De fait, conformément aux dispositions législatives en vigueur, la loi imposant l’installation obligatoire des caisses enregistreuses numériques interconnectées est entrée en application effective ce mercredi 1er juillet 2026.
Invité ce matin sur les ondes de la Radio Nationale dans l’émission, Mohamed Nakach, directeur à la Direction générale des impôts (DGI), a passé en revue le volet réglementaire de cette réforme. « Ce dispositif technique vise l’ensemble des établissements proposant des services de consommation sur place, incluant les restaurants, les cafés, les structures hôtelières, les buvettes ainsi que les espaces commerciaux et de loisirs », a-t-il d’emblée précisé.
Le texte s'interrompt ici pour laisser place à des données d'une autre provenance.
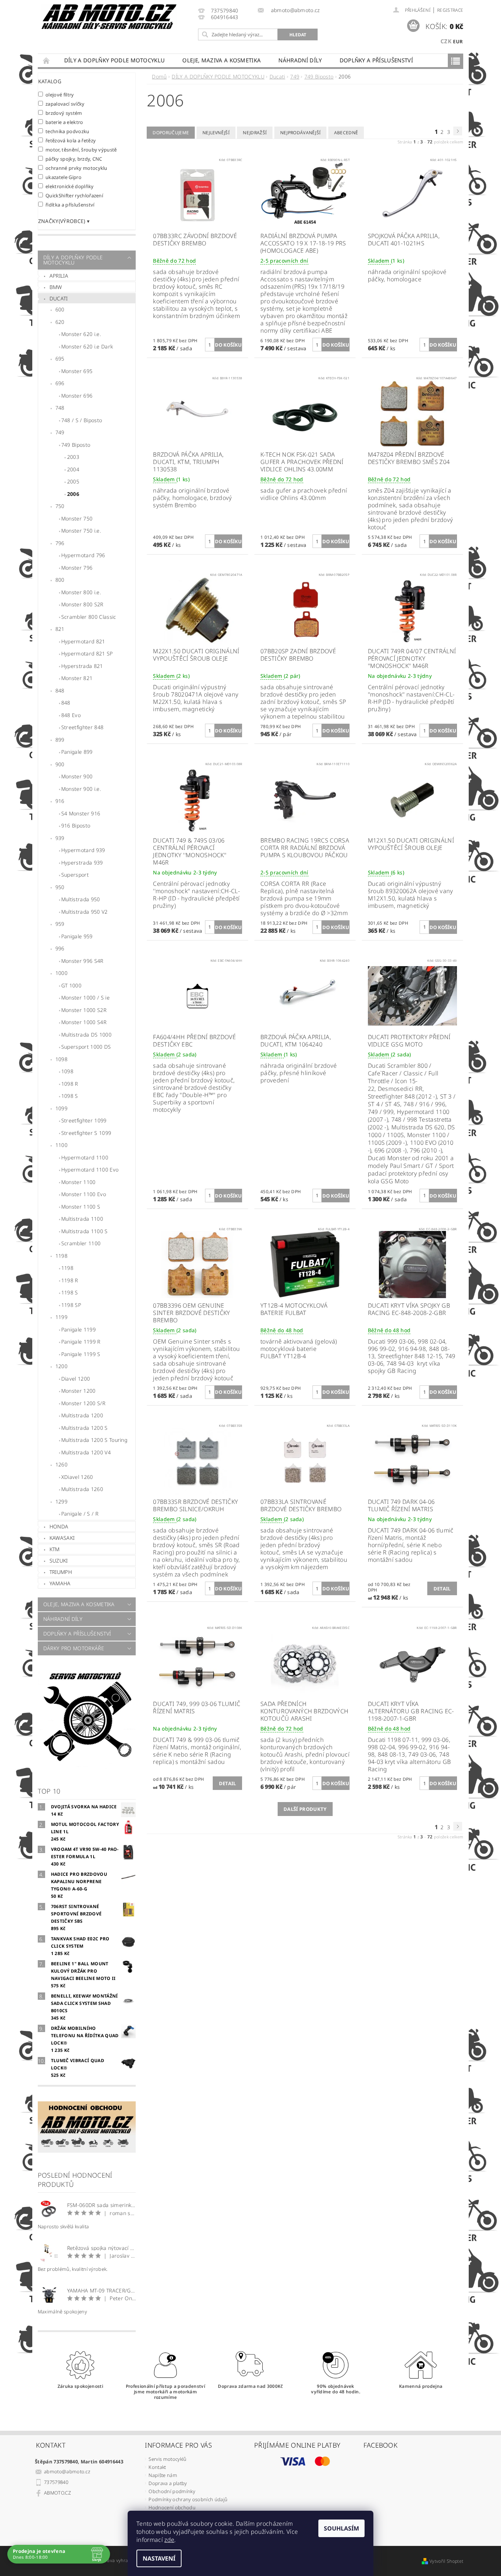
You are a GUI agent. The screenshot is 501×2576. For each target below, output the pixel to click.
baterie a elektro (64, 122)
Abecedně (346, 132)
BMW (56, 287)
Il faut dire que l’arsenal répressif prévu par le législateur pour encadrer cette transition s’avère particulièrement lourd. Le responsable de la DGI a en effet révélé que les contrôles de conformité technique débuteront à l’échelle nationale et que le non-respect de cette obligation d’installation exposera les exploitants réfractaires à des sanctions financières rigoureuses, avec des amendes administratives pouvant atteindre jusqu’à 50 000 dinars. À cette peine pécuniaire s’ajoute une disposition pénale prévoyant même des peines d’emprisonnement pour les cas de fraude avérée ou de manipulation délibérée des systèmes d’enregistrement informatique.
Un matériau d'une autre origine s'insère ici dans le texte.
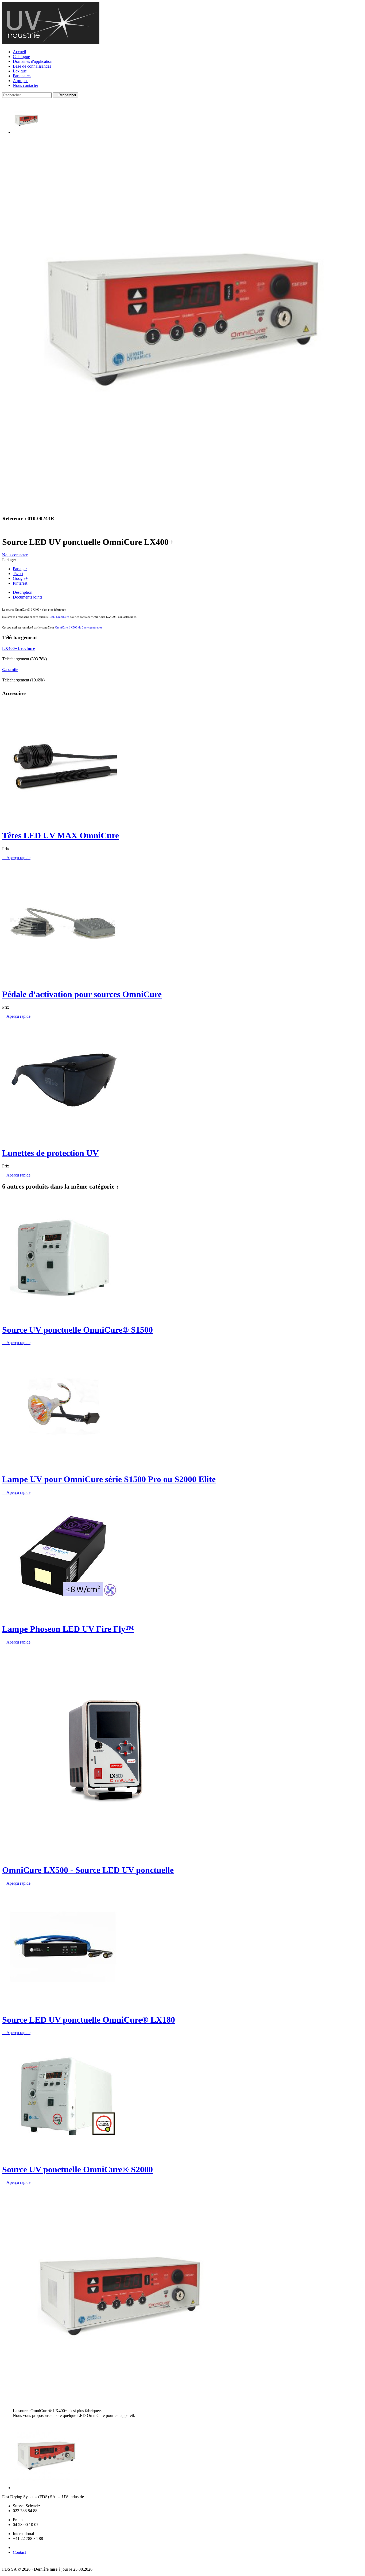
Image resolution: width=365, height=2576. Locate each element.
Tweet (18, 573)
Une phase de transition souple avant les sanctions
Soucieux de rassurer un tissu économique déjà sous pression, Mohamed Nakach a toutefois tenu à rassurer les concernés que la Direction générale des impôts n’envisage pas cette réforme sous un angle purement répressif. Il a indiqué que la priorité absolue de l’État est la réussite structurelle de la numérisation du secteur et non pas la multiplication des sanctions financières contre les PME. « Les services de contrôle adopteront une approche pédagogique et graduelle sur le terrain, axée sur la mise en place de cellules d’écoute et d’accompagnement technique pour aider les commerçants à surmonter les difficultés d’installation et de configuration logicielle des machines avant d’activer les procédures d’infraction », a-t-il précisé. Ce déploiement de terminaux connectés, ajoute l’intervenant, s’intègre dans le grand plan national de modernisation de l’administration tunisienne.
Pour le ministère des Finances, ce contrôle automatisé des flux de facturation est un levier indispensable pour assainir les transactions de vente et d’achat. En garantissant une traçabilité des recettes réelles des établissements de consommation sur place, l’État tend à l’optimisation de la lutte contre l’évasion fiscale, l’instauration de l’équité fiscale entre les différents contribuables, la sécurisation des circuits de l’économie formelle et la consolidation des ressources budgétaires nationales.